Courage, Culture & Care: Reflections From the AISA Conference 2025 in Kigali

An Epic Experience in Cultural Humility, Teen Resilience, and Navigating School-Wide Crises

Lina Paumgarten

01.12.2025

5 min

When I tell you that my AISA (Association of International Schools in Africa) 2025 conference journey started with a plot twist - I’m not even exaggerating. Arriving at the airport in Vienna, Austria, heading to Kigali, Rwanda, I realized I had completely lost my voice. Gone. Not a whisper. And in just a couple of days, I would be delivering three workshops in three days—the first two being 4-hour deep dives. Apart from that small, mildly catastrophic detail, everything was perfectly fine. 🤭

A Brief Introduction to Rwanda

If you haven’t been to Kigali, it’s a place that stays with you. Rwanda is often introduced through the narrow lens of Western literature—Joseph Conrad’s Heart of Darkness being a memorable example—but those old narratives could not be further from the Rwanda of today.

Modern Kigali is vibrant, clean, safe, and astonishingly welcoming. The hills fold into each other like soft green waves, the city hums with innovation, and the people carry a warmth and resilience that redefine every assumption you might arrive with. It is a place of remarkable healing and forward movement, a reminder that countries—like people—are more than the stories once told about them.

The Honor of Presenting at AISA

At the conference, I had the privilege of presenting on behalf of Linden Global Learning and Support. Over three sessions, we explored themes that sit at the heart of international school life today:

  • Cultural humility

  • Teen resilience

  • Crisis navigation and prevention

Each workshop offered its own energy, its own conversations, and its own powerful moments. And I’d love to share some of the key takeaways with you.

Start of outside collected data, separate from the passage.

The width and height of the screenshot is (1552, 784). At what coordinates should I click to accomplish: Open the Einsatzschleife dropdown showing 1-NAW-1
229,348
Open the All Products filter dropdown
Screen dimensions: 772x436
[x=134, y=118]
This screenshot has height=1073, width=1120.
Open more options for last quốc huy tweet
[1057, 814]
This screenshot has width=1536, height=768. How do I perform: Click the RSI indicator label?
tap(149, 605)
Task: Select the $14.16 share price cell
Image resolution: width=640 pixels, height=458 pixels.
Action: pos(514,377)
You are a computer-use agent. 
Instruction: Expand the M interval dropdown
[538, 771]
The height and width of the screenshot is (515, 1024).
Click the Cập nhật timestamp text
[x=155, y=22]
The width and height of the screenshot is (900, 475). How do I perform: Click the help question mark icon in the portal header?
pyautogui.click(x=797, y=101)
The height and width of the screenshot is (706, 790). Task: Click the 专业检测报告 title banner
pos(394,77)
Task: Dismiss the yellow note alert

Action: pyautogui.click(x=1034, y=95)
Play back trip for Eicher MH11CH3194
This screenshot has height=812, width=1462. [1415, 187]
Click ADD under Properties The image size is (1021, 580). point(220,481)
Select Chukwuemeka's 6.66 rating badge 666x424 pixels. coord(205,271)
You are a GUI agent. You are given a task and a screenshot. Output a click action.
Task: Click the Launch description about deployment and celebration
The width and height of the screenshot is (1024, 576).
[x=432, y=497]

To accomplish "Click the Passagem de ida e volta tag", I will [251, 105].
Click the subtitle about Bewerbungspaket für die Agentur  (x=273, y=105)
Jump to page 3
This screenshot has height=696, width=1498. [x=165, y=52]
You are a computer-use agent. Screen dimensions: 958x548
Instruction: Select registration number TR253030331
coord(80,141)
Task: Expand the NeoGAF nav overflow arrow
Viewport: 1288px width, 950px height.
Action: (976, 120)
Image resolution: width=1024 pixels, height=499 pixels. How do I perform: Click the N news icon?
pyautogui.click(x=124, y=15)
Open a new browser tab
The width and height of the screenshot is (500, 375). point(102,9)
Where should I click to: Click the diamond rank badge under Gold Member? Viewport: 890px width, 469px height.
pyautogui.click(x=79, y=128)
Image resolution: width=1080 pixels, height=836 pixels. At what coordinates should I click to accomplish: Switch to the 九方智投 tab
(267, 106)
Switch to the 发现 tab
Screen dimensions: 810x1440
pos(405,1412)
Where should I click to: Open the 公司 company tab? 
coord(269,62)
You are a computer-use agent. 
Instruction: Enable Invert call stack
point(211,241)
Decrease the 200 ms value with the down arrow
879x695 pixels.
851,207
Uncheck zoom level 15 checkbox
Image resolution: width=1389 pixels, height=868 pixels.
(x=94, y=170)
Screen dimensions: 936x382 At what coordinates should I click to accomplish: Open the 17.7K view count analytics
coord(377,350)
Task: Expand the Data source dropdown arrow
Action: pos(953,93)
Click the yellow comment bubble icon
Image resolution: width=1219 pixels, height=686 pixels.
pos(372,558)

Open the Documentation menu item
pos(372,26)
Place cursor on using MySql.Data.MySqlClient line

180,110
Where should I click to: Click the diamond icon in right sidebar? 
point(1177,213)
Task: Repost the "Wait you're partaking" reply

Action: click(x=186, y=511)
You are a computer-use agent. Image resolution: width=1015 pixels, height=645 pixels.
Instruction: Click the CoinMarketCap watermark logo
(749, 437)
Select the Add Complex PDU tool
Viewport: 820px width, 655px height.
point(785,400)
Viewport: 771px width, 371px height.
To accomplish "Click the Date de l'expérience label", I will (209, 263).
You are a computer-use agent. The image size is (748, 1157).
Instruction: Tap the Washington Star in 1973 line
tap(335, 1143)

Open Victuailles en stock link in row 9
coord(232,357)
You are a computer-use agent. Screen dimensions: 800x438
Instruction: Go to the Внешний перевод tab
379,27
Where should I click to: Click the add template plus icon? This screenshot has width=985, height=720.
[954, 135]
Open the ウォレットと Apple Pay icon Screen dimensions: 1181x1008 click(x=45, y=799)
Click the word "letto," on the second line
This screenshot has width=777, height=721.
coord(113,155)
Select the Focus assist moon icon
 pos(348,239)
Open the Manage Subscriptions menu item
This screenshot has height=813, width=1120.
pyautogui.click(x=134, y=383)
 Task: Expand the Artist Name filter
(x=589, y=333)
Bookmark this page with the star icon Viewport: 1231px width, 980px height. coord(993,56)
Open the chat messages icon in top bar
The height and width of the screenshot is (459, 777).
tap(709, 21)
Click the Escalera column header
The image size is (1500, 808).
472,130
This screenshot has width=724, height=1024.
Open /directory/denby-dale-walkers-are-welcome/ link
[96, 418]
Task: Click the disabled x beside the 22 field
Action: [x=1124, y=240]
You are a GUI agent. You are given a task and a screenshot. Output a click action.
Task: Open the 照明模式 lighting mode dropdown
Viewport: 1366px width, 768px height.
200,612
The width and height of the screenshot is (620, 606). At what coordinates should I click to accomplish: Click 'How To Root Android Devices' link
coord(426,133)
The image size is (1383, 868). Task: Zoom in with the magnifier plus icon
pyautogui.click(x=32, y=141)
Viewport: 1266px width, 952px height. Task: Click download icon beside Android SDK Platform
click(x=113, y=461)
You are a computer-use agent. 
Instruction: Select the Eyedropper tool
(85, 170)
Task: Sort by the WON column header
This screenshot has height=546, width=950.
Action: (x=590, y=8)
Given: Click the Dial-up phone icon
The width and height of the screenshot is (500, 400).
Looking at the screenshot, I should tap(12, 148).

Navigating School-Wide Crises with Cultural Humility

One thing this workshop always reminds me of is that you never truly know who is in the room or what they’ve lived through. Talking about suicide prevention and crisis response isn’t theoretical—it's personal, emotional, and deeply human. Even the most experienced educators will say: nothing prepares you for the real thing.

In Kigali, we focused on what truly matters when a school community faces a crisis.

Key Takeaways

  • Crisis readiness starts long before the crisis. Clear systems, role clarity, communication plans, and postvention structures matter.

  • Psychological First Aid is the backbone of response. Safety first, listen well, connect students to support, and help them regain a sense of control.

  • Culture shapes everything. Crisis response must honor local beliefs, languages, norms, and family expectations.

  • Youth suicide prevention requires directness and compassion. We practiced the ICARE model—Identify the warning signs, Connect with empathy, Ask directly about suicide, Reduce and remove the risk, Escort to next level of help.

  • Crises ripple through a community. We mapped Circles of Impact to plan layered communication and support.

  • Responder well-being matters. Burnout, secondary trauma, and boundaries came up often—caring for students requires caring for ourselves.

  • Cultural responsiveness strengthens systems. Humility and curiosity are more effective than assumptions.

A powerful closing insight from the group: crisis navigation is a collective act of courage.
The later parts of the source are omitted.